START Recorded information

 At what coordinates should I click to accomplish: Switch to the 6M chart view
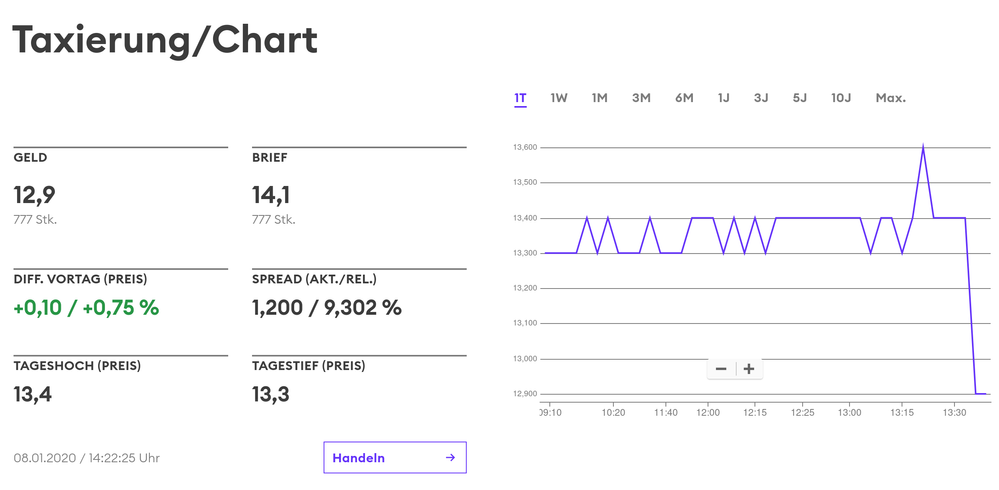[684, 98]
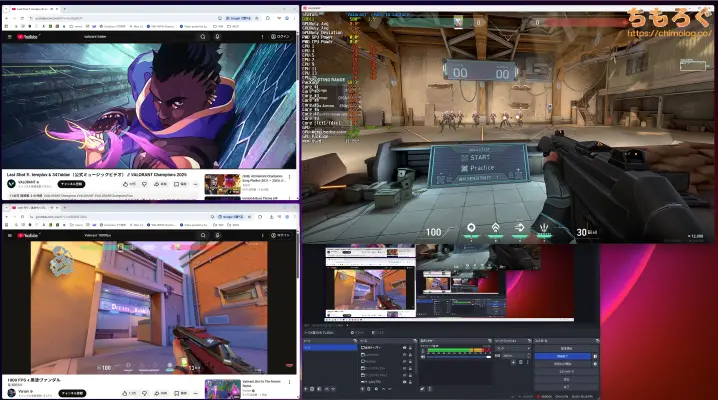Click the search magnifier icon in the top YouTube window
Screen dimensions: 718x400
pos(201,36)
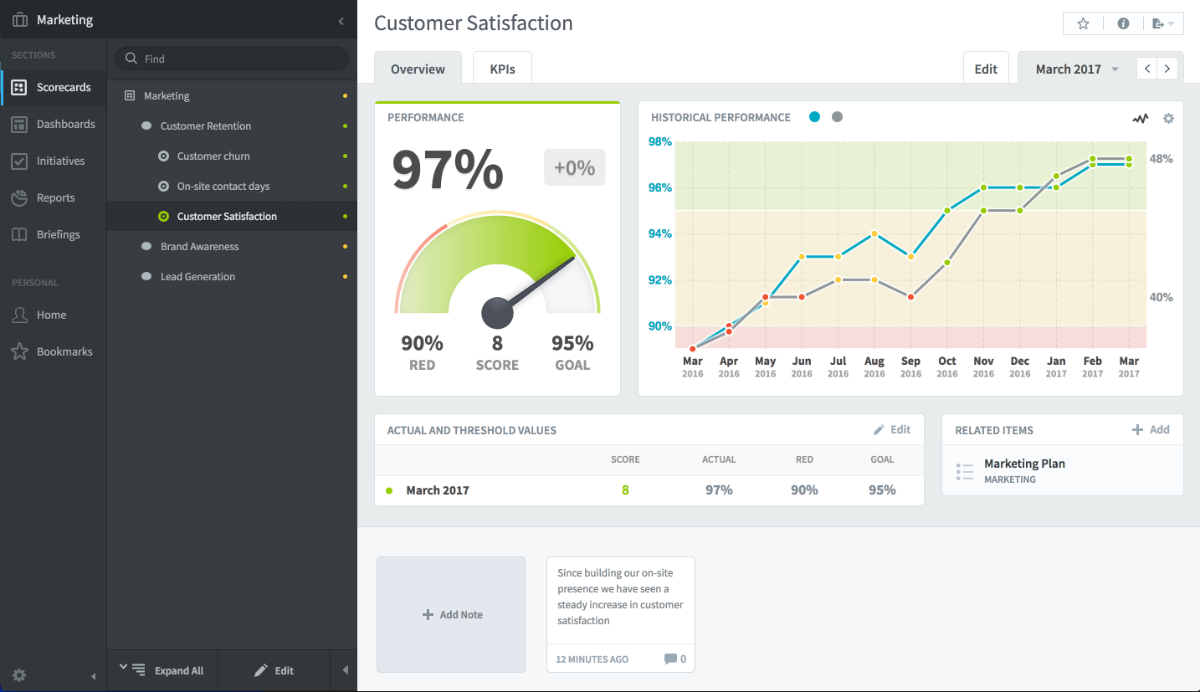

END Recorded information

Please print the entries shown above again, exactly, and skip the pictures.

 At what coordinates should I click to accomplish: Switch to the 6M chart view
[684, 98]
Click the search magnifier icon in the top YouTube window
Screen dimensions: 718x400
pos(201,36)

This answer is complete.